### HOW TO COMPLETE THIS TASK
Locate every line below that contains the word "computer" and copy it.
+ + + + + + +
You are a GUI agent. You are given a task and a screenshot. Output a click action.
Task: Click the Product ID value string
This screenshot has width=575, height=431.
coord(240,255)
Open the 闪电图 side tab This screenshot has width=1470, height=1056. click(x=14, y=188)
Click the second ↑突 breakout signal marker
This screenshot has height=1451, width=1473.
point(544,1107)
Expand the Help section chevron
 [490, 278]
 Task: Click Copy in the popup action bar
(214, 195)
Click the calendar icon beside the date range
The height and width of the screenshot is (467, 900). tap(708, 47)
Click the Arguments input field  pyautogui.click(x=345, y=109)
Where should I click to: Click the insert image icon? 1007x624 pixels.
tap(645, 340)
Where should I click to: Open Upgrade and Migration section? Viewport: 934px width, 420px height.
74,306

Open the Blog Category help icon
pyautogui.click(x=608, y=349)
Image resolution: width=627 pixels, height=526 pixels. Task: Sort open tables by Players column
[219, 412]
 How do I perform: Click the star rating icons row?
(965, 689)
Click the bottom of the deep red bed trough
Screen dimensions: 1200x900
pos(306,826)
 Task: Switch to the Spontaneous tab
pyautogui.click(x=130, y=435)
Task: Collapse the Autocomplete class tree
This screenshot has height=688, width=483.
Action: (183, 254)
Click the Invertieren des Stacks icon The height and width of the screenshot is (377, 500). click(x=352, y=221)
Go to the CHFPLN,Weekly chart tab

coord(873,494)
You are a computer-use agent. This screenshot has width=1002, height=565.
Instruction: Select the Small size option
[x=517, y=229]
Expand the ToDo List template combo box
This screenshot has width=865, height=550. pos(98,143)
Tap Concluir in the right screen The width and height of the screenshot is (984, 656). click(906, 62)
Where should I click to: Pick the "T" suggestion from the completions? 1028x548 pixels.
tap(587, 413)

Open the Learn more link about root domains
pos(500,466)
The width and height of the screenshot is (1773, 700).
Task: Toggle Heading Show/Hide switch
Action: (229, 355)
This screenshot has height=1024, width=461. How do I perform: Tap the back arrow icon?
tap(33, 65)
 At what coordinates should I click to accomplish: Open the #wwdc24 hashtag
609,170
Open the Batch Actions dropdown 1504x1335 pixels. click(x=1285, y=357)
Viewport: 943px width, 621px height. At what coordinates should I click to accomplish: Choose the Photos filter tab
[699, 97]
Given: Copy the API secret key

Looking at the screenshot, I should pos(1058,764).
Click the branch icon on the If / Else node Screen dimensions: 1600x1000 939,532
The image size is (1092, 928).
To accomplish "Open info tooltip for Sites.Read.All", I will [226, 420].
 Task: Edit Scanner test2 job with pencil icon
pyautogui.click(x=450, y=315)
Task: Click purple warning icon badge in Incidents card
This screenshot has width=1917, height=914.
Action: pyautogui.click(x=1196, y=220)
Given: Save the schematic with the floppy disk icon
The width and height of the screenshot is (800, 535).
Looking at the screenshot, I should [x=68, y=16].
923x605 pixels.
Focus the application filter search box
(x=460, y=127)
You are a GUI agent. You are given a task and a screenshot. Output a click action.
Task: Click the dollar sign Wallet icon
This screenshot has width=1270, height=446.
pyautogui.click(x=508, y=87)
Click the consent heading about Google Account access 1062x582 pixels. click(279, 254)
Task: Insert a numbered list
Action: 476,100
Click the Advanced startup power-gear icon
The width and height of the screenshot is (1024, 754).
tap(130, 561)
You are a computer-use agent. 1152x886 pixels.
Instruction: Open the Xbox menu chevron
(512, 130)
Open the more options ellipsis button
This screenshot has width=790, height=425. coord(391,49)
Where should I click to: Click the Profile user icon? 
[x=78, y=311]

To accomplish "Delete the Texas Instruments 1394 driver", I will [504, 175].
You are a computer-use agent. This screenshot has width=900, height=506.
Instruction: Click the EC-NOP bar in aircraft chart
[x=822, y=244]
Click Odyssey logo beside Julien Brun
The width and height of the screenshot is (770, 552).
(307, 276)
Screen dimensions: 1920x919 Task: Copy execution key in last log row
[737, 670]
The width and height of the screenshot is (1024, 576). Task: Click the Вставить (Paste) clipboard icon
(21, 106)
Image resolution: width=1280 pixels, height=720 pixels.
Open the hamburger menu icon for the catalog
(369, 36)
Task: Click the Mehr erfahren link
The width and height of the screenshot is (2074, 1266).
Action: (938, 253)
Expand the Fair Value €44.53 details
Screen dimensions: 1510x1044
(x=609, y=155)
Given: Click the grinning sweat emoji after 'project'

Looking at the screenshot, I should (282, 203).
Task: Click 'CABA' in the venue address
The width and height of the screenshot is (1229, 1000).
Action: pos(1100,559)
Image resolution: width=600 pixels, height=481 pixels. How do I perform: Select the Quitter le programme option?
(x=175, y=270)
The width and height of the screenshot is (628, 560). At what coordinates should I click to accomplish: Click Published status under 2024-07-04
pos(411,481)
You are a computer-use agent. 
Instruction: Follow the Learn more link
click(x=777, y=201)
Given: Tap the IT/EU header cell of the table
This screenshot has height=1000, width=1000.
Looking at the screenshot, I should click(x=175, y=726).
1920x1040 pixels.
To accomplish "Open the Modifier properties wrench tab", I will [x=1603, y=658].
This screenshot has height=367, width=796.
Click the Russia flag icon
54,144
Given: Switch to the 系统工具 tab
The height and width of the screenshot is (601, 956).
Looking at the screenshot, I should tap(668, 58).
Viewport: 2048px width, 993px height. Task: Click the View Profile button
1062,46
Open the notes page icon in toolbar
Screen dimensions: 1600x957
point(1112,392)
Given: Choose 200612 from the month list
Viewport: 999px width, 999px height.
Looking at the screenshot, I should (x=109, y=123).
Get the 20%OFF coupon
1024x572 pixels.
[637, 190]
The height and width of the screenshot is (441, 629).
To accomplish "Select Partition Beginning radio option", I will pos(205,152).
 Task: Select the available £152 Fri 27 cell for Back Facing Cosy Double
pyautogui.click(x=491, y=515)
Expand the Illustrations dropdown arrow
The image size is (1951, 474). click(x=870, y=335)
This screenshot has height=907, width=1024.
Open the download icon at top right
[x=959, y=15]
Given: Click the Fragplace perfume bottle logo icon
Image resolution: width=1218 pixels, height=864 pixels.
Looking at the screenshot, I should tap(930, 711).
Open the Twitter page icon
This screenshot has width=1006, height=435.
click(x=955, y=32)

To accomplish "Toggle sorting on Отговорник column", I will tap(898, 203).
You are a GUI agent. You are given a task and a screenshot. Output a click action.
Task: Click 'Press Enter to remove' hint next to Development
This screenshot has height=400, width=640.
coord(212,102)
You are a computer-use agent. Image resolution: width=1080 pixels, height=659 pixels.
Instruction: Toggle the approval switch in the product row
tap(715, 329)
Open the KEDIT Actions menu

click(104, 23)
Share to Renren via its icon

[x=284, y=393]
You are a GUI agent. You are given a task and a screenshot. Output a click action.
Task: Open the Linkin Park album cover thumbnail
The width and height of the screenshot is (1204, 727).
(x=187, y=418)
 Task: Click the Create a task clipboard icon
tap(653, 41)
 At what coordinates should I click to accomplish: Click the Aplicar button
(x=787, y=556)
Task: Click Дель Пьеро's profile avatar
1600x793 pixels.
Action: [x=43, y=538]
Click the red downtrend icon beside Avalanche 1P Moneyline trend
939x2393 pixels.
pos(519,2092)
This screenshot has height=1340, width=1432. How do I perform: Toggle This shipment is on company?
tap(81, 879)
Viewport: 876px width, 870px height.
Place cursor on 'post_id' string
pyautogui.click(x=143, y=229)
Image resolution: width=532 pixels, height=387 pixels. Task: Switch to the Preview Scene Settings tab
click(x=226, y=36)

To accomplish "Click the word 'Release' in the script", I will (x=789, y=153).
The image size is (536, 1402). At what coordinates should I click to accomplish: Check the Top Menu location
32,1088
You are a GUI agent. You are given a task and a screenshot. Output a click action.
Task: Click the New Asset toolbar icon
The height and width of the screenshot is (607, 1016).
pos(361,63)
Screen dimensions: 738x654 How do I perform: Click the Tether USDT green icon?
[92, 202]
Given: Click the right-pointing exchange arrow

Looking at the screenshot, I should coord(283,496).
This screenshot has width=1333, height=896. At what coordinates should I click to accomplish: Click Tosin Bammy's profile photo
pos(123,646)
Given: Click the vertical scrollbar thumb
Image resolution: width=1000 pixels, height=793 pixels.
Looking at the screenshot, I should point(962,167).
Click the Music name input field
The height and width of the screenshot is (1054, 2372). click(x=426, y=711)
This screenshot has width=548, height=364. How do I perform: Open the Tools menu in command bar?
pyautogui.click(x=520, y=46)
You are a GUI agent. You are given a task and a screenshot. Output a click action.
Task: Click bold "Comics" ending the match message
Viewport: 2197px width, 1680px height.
+ + + + + + +
### REPLY
You are a computer-use agent. This screenshot has width=1002, height=565.
You are a computer-use agent. 1152x886 pixels.
You are a computer-use agent. This screenshot has width=900, height=506.
You are a computer-use agent. 
You are a computer-use agent. Image resolution: width=1080 pixels, height=659 pixels.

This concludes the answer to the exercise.